Friday, July 5, 2013

Next year

I would love to teaching the Modeling Physics curriculum, but I've not been able to convince my district to spring for training. I enjoyed Stephen Murray's efforts, but they don't fit me. (I will definitely continue to use them and await all updates for his labs which are great inquiry.) I need to do something that meets my students needs for stimulation and my need for structure so that I can adjust and build appropriately. 

AH-HA MOMENT #1
If students are to be generally college ready, they need general college skills 

At the end of the year, my kids behaved (very) poorly during while I was out for training. As a result, the project they were assigned was scrapped for an outlining assignment. An exceptionally large portion of the students did not know how to do this. Additionally, given a short informational essay, about half got it returned  for copying.
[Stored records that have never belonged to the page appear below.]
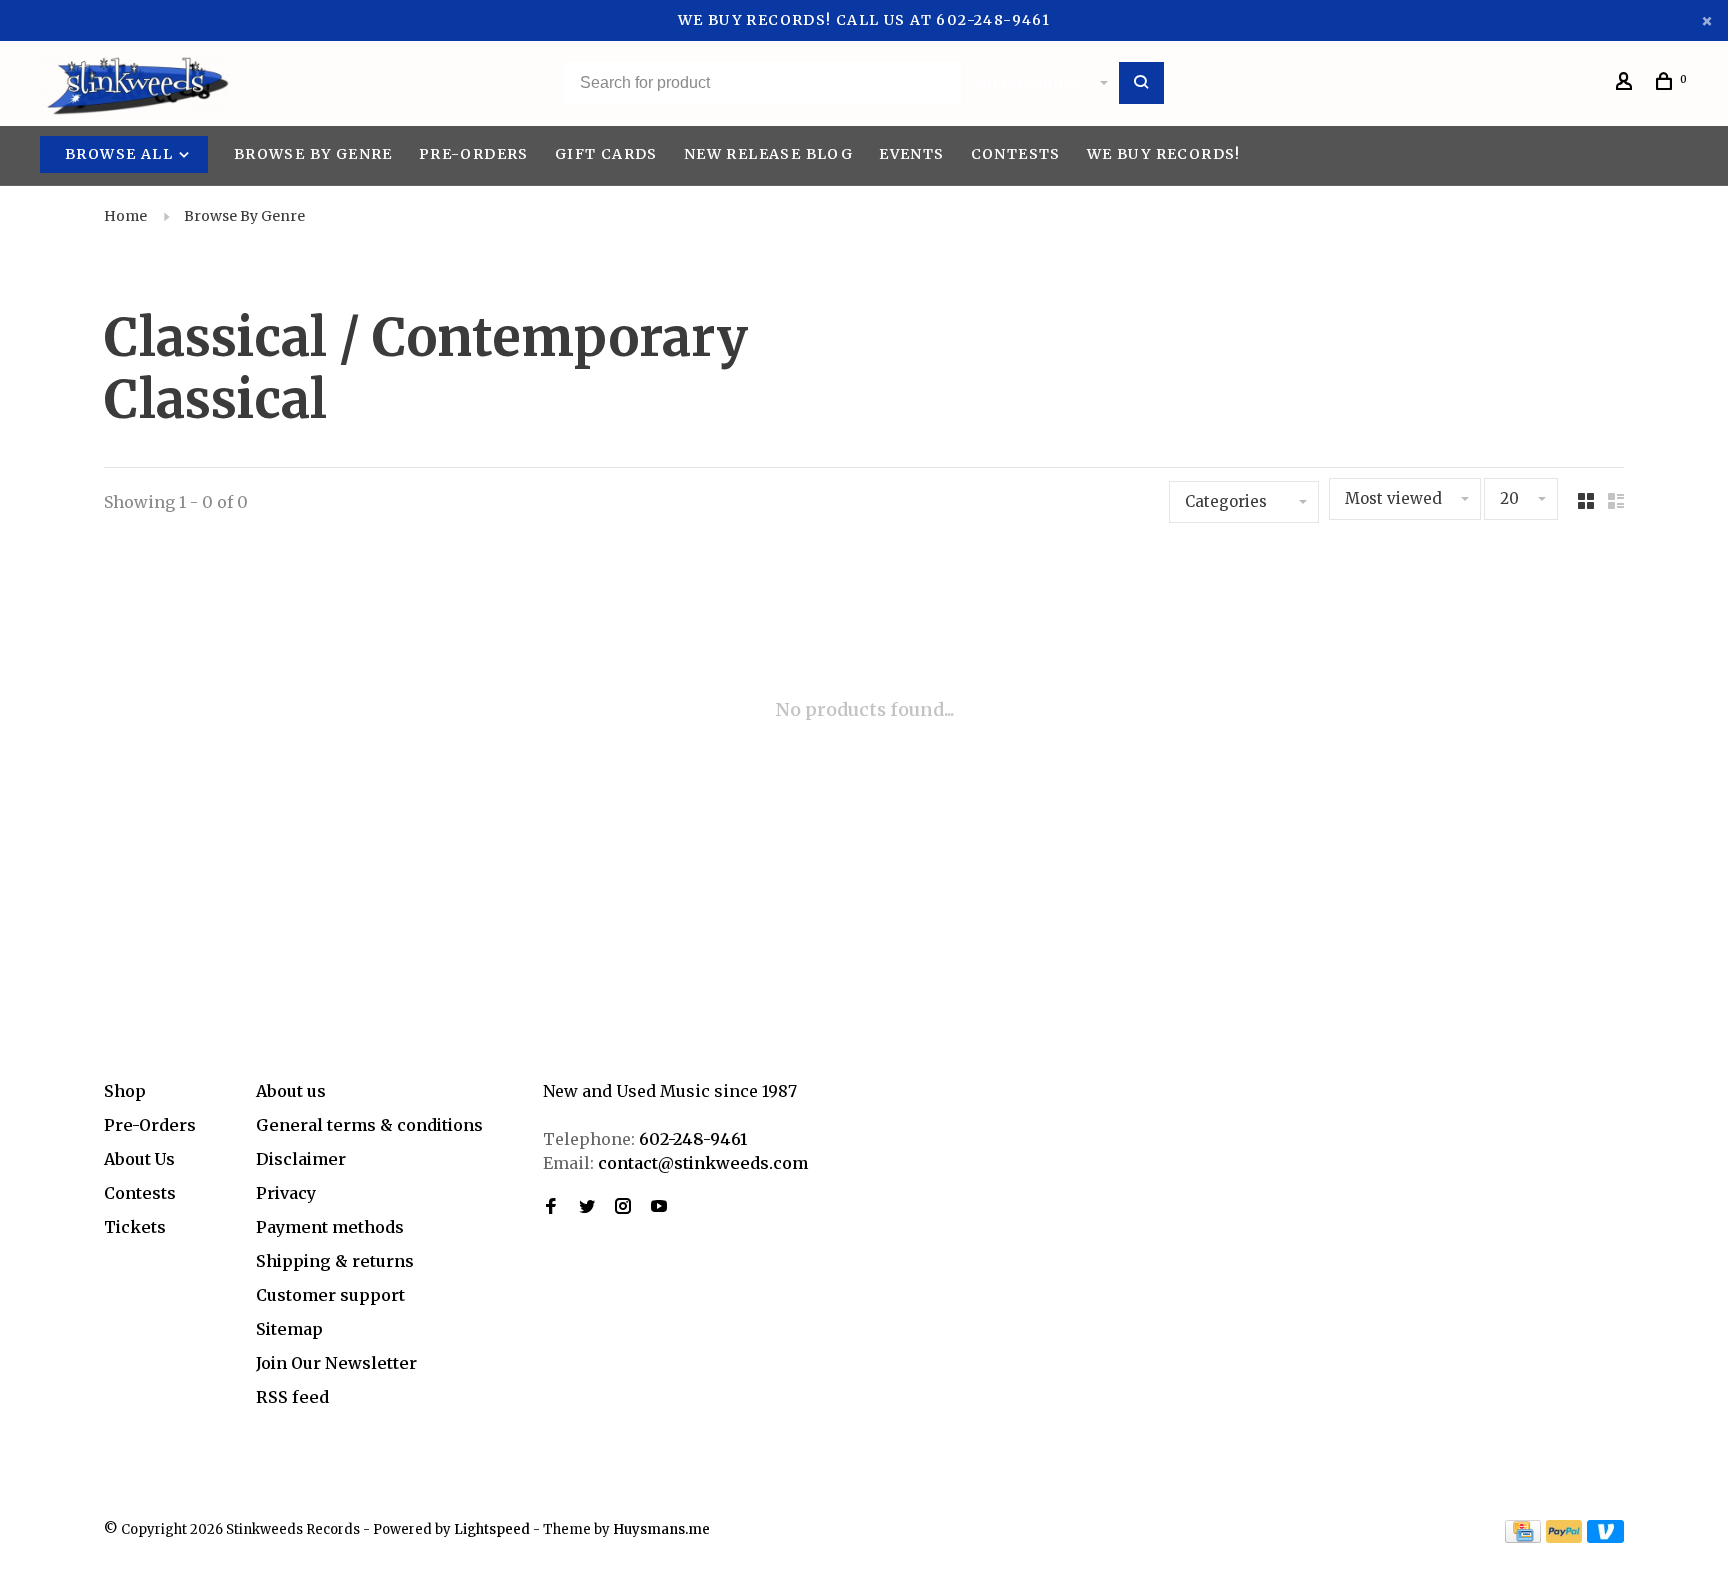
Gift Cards (606, 154)
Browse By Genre (313, 154)
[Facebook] (551, 1207)
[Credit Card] (1523, 1537)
They did not understand (or professed to not understand) that listing a web site did not give them license to copy whatever they wanted from that website without any citation other than the works cited page.

Implemenation: 

  • Regular text outlining
  • Regular writing via abstracts and article summaries. (I would love an assist on this if you have any ideas.)

AH-HA MOMENT #2
Problem-solving mastery requires self-guidance
OK, this is less about a particular moment than general frustration at the amount of hand-holding a bunch of high-school juniors appear to require.

Implementation:



AH-HA MOMENT #3
It's OK to just jump into a project.
After testing this year, I did a summative project for circuits - building an electric house. It was a blast and I really think the students learned a lot. However, it reinforced the need for time. And let's face it, I am still learning how to bring my students along at a fast(er) pace. The death of CScope might help with this. :)

Implementation:

  • Build projects around units not as end-caps to them. (Of course, this means finding good project fits.)